(Reading passage):
::::

Issue #9 - Domain Adaptation for Neural MT

Raj Patel 13 Sep 2018
The topic of this blog post is domain adaptation.

Introduction

While Neural MT has raised the bar in terms of the quality of general purpose machine translation, it is still limited when it comes to more intricate or technical use cases. That is where domain adaptation -- the process of developing and adapting MT for specific industries, content types, and use cases -- has a big part to play. 

In this post, we take a look at some of the commonly used techniques for domain adaptation of Neural Machine Translation and summarise the survey of Chu and Wang (2017) who covered this topic in great detail. 

There are many studies of domain adaptation for Neural MT, which can be mainly divided into two categories: data centric and model centric. The data centric category focuses on the data being used rather than specialized models for the required domain. The data used can be either in-domain monolingual corpora, synthetic corpora, or parallel corpora. On the other hand, the model centric category focuses on Neural MT models that are specialized for domain adaptation, which can be either the training objective, the Neural MT architecture, or the decoding algorithm. Let’s take a closer look at each category.

Data Centric

There is a lot of research which suggests that in-domain monolingual data can be used to improve Neural MT engines, especially for low-resourced languages. Gulcehre et al. (2015) trained a Recurrent Neural Network Language Model (RNNLM) using monolingual data and infused it in the Neural MT decoder to generate the final translation. Currey et al. (2017) created a bitext corpora using monolingual data (copying the target text to the source side) and used it for training like normal Neural MT. They reported that the “copied corpus” method improves translation accuracy on named entities and other words that should remain identical between the source and target languages. This is a point that is particularly relevant for commercial translation where companies need to adhere to certain stylistic guidelines. 

It has been shown that synthetic data generation is also very effective for domain adaptation. Sennrich et al. (2016) back translated the in-domain target side monolingual data and fine-tuned the generic Neural MT model. Zhang and Zong (2016) improved the NMT-encoder by translating the source side monolingual data and using it as an additional training corpus. Similarly, Park et al. (2017) reported comparable accuracy (against a system trained on an in-domain parallel corpus) with only synthetic data, generated with pivot-based MT using both source and target side monolingual corpora.

::::

(Data segment):
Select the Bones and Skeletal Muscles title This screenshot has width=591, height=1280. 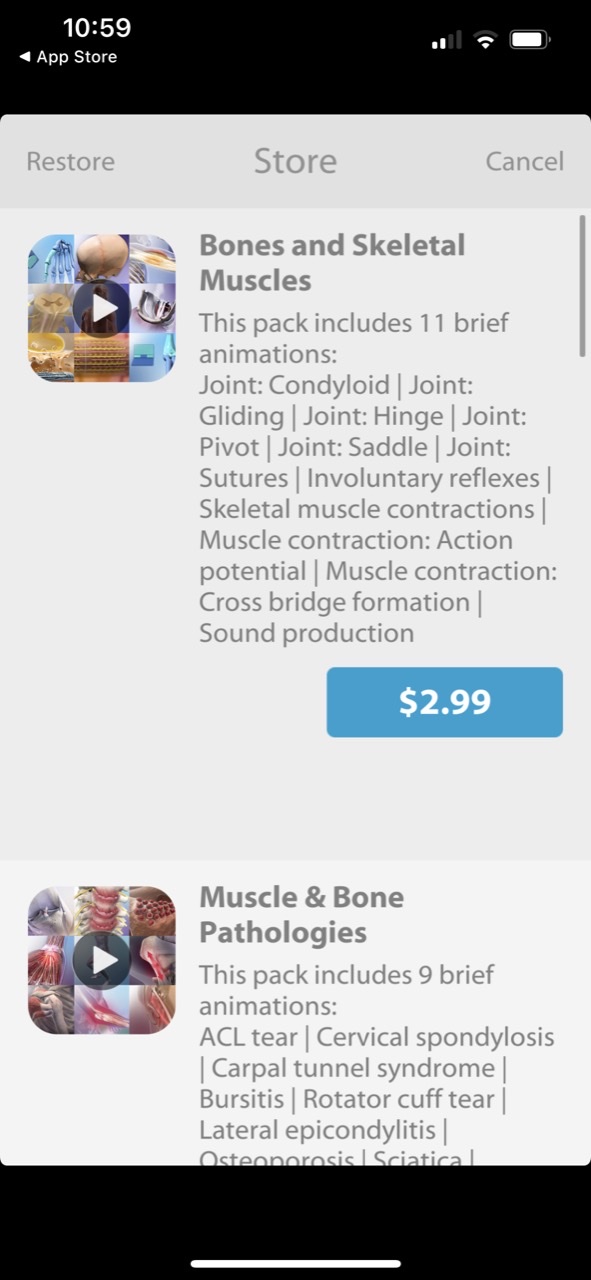pos(332,262)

::::

(Task): Pick up the post on domain adaptation for neural MT after its last sentence, in the same technical voice.

(Result for this exercise):
Mixed-Domain Engines

If both in-domain and out-of-domain parallel corpora are available, it is ideal to have a mixed-domain MT engine that can improve in-domain translation keeping the quality of more general out-of-domain translation. The adaptation methods based on parallel corpora could be classified as ‘Multi-Domain’ and ‘Data Selection’. In Multi-Domain methods, the corpora of multiple domains are concatenated with two small modifications:
  1. Appending a domain tag “<2domain>” to the source sentence of the respective corpora.
  2. Over-sampling the smaller corpus so that the model pays equal attention to each domain
Using Data Selection methods for Neural MT, it is important to use NMT-related criteria rather than the one based on a language model or content overlap. Wang et al. (2017) exploit the internal embedding (output of the encoder) of the source sentence in Neural MT, and use the sentence embedding similarity to select the sentences that are close to in-domain data from out-of-domain data.

Model Centric

In Model Centric approaches, rather than focus on the data, we focus on how the engine is trained. Training functions or procedures are changed and tested to obtain an optimal in-domain MT engine. Fine tuning is the most conventional way to domain adapt in this case. Doing this, a Neural MT engine is trained using a huge amount of out-of-domain corpus until convergence, and then its parameters are fine tuned using in-domain data. One risk with this approach is that we “overfit” the in-domain data (i.e. the engine is too focused on that specific data set and cannot generalise well).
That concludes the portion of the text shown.